• Task objective: In the records below, find each line holding the word "chevron" and copy it.

[Saved entries]
▼

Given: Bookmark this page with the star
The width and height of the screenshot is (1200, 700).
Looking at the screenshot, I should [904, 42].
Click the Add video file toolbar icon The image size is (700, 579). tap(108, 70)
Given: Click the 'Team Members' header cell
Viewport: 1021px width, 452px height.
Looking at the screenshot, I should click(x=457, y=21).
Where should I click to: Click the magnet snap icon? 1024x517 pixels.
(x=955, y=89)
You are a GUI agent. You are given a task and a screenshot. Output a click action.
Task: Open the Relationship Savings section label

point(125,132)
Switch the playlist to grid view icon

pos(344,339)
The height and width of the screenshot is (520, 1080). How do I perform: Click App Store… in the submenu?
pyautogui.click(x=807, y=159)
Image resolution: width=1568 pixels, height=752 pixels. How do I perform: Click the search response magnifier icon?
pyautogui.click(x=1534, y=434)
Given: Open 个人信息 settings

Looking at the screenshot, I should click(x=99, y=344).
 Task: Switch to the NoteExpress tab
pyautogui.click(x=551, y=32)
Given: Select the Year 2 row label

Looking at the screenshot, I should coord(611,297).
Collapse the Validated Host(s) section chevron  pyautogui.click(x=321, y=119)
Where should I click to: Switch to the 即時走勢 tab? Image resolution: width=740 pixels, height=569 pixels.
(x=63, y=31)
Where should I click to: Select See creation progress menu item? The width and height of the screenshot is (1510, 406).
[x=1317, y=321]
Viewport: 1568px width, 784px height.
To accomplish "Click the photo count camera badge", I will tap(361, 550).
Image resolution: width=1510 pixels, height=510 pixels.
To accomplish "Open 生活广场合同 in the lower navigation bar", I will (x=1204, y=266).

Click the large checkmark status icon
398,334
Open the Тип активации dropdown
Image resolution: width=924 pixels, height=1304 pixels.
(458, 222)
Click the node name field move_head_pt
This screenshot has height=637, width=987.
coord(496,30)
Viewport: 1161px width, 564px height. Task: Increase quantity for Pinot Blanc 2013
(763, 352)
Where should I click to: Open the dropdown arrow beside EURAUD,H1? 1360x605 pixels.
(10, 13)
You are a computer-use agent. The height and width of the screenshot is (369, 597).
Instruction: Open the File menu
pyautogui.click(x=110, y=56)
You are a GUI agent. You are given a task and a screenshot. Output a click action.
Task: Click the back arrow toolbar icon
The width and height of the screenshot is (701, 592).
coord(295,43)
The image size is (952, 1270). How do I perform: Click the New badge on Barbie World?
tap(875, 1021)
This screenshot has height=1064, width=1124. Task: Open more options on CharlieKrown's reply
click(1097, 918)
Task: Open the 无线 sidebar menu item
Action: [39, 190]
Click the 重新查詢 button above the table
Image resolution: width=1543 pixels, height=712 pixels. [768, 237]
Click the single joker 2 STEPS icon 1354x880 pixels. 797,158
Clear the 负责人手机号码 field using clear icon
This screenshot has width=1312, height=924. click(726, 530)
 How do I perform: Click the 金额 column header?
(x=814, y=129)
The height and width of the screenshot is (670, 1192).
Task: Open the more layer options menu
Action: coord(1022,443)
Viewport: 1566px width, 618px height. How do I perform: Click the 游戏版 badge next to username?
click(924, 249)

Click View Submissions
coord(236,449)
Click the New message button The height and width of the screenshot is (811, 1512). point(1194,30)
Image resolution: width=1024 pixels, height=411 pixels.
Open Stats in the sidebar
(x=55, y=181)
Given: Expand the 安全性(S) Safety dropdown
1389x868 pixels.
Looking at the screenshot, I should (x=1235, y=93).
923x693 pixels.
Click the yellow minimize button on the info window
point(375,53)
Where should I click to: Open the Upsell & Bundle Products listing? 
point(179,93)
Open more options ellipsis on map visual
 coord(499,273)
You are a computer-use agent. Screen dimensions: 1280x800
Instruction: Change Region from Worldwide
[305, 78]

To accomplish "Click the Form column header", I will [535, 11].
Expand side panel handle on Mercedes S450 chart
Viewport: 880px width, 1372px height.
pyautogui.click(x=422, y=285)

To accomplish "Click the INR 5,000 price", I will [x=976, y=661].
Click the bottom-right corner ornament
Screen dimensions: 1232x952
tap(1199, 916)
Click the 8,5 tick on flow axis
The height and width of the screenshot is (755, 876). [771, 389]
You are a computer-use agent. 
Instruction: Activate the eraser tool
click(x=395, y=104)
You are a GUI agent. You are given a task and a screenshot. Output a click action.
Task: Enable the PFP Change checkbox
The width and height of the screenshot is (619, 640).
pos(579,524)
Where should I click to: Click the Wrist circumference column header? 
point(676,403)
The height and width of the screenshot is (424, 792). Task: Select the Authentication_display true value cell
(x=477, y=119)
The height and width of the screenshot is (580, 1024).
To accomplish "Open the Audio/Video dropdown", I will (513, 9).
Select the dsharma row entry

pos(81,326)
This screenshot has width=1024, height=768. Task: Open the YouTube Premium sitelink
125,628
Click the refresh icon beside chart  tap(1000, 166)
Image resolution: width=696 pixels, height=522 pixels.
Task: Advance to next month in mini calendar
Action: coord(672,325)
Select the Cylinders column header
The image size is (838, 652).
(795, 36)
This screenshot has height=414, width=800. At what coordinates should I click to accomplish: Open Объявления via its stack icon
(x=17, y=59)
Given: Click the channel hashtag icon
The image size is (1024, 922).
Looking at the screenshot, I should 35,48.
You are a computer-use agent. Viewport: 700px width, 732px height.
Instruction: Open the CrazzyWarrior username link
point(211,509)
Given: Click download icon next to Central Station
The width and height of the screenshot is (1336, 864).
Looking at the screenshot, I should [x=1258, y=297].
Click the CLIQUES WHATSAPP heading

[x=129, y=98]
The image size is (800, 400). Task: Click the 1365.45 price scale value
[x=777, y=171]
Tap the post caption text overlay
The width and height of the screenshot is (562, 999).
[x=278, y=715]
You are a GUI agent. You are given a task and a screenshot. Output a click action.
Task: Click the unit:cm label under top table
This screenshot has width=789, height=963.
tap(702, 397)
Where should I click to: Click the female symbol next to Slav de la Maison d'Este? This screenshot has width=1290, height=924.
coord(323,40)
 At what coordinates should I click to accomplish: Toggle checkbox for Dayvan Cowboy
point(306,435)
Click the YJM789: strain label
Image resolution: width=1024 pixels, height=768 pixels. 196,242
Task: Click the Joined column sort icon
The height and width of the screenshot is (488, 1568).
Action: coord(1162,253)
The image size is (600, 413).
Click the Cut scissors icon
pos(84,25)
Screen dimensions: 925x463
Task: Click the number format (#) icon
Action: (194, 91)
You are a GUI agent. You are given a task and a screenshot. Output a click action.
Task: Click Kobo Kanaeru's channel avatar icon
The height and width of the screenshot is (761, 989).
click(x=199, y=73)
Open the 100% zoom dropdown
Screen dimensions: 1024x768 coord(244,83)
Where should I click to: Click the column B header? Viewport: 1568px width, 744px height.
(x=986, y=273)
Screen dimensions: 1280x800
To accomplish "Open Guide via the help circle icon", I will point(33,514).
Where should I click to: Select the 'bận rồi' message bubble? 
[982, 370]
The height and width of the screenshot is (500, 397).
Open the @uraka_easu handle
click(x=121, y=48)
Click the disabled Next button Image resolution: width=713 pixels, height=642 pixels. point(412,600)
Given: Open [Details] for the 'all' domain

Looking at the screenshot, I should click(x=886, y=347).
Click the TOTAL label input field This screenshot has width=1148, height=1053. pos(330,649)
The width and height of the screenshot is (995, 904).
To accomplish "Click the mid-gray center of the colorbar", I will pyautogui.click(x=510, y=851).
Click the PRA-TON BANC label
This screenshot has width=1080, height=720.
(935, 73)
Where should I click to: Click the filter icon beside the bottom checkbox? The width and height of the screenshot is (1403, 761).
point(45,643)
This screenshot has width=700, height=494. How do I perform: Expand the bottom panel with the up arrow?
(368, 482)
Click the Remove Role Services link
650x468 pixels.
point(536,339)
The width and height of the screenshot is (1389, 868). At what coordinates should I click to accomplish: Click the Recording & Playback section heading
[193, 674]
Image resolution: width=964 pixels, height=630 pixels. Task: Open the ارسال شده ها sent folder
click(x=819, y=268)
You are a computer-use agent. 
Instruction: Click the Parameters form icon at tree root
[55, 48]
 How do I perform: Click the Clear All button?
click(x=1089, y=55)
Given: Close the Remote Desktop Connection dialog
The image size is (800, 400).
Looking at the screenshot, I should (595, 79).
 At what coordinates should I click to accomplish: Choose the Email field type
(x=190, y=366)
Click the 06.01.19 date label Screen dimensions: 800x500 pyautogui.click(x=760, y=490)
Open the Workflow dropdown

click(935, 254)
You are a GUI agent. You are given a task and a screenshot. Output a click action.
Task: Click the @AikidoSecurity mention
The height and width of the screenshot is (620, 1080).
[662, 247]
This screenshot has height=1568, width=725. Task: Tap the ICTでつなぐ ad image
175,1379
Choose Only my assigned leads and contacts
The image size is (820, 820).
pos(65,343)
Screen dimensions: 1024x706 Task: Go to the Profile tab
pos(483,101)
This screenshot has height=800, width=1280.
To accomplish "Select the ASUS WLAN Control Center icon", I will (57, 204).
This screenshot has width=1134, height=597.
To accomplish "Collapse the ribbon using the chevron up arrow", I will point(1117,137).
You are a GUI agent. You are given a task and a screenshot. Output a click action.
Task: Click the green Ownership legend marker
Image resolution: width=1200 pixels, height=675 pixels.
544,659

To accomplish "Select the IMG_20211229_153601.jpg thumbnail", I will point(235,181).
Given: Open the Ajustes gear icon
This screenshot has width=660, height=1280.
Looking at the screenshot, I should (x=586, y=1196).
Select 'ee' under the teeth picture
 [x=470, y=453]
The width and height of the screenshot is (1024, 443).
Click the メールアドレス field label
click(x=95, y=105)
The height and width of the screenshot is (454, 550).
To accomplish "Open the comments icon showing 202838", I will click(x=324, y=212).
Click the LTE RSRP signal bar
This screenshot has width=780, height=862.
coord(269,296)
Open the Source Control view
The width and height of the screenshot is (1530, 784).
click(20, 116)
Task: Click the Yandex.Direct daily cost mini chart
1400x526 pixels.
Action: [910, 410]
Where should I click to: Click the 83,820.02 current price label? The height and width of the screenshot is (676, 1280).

▲

• Result of this task:
Collapse the Validated Host(s) section chevron  pyautogui.click(x=321, y=119)
To accomplish "Collapse the ribbon using the chevron up arrow", I will point(1117,137).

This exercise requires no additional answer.